Environmental Engineering Reference
In-Depth Information
The modes of observation under optical microscope are numerous. In addition to
observation under polarized light, other techniques are sometimes used, such as
black field reflective microscopy, phase contrast microscopy and interferential
contrast microscopy. The last two techniques allow the observation of living matter
without coloration and in a natural medium [WAS 03].
10.1.1.2
. Scanning electronic microscopy (SEM)
Electronic microscopy uses an electron beam accelerated and focused through
magnetic and electric fields instead of visible light rays. The superficial structure of
a material can be seen under magnification reaching 100,000 (
versus
1,000 for the
most powerful optical microscopes). It is a very powerful method of investigation
because it enables us to study the morphology and chemical composition of stone at
the same time when it is fitted with an X micro-analysis device.
The material to be studied is dried in a drying chamber and coated with a
conductive deposit of carbon or gold under high vacuum. It is then scanned by an
electron beam. These illuminating electrons (so-called primary electrons) cause the
emission of electromagnetic rays (X, UV, visible) and electrons from the impacted
surface.
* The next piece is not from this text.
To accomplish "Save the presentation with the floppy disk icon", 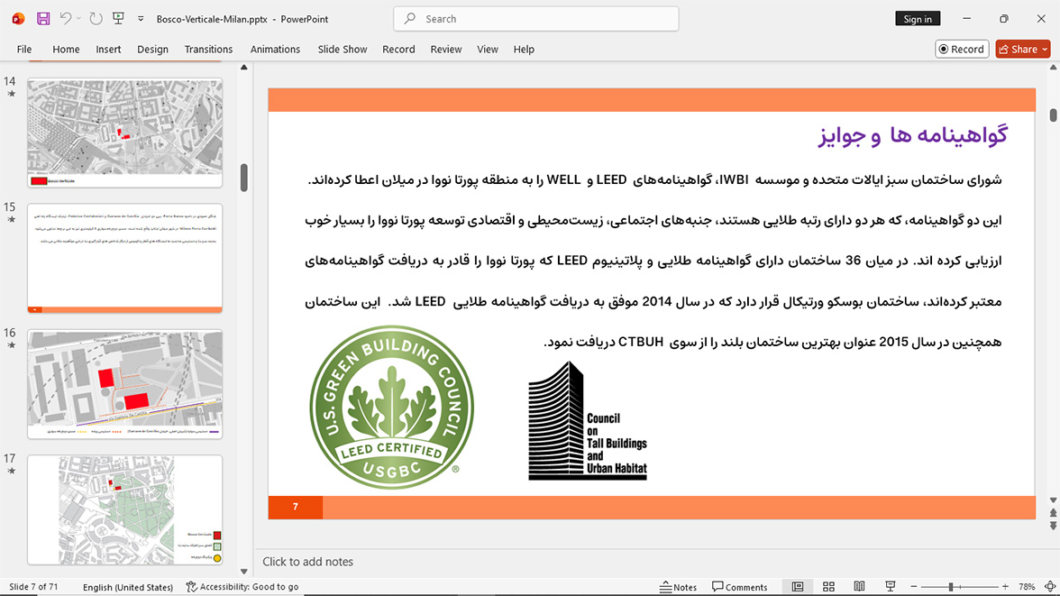I will [43, 19].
The image obtained under these radiations or electrons is observed on a
fluorescent screen and photos can be taken.
The main mode of observation of the surface is secondary electron emission. The
electrons coming from the first superficial layers or those coming from deeper layers
will be observed by the detector.
In the first case (the most common observation), we refer to secondary electrons
(properly speaking) and the resulting image is the relief of the surface scanned. The
field depth is 100 times that obtained with an optical microscope and enhances the
effect of the relief (see Figure 10.3).
In the second case, there are backscattered electrons. The resulting image
provides information on the composition (contrast of composition), even if
information on the relief remains. On a surface without any relief or polish, minerals
will be distinguished according their gray value; the heaviest minerals appearing
clear and bright. This contrast composition does not allow determination of the
chemical composition of the surface observed. For this purpose, the X microprobe
must be used (see section 10.1.1.3). When the illuminated material has the shape of
an ultrathin section (30 nm), transmitted electrons are also used. For this reason,
magnifications are much more important for observation at the nanometric scale.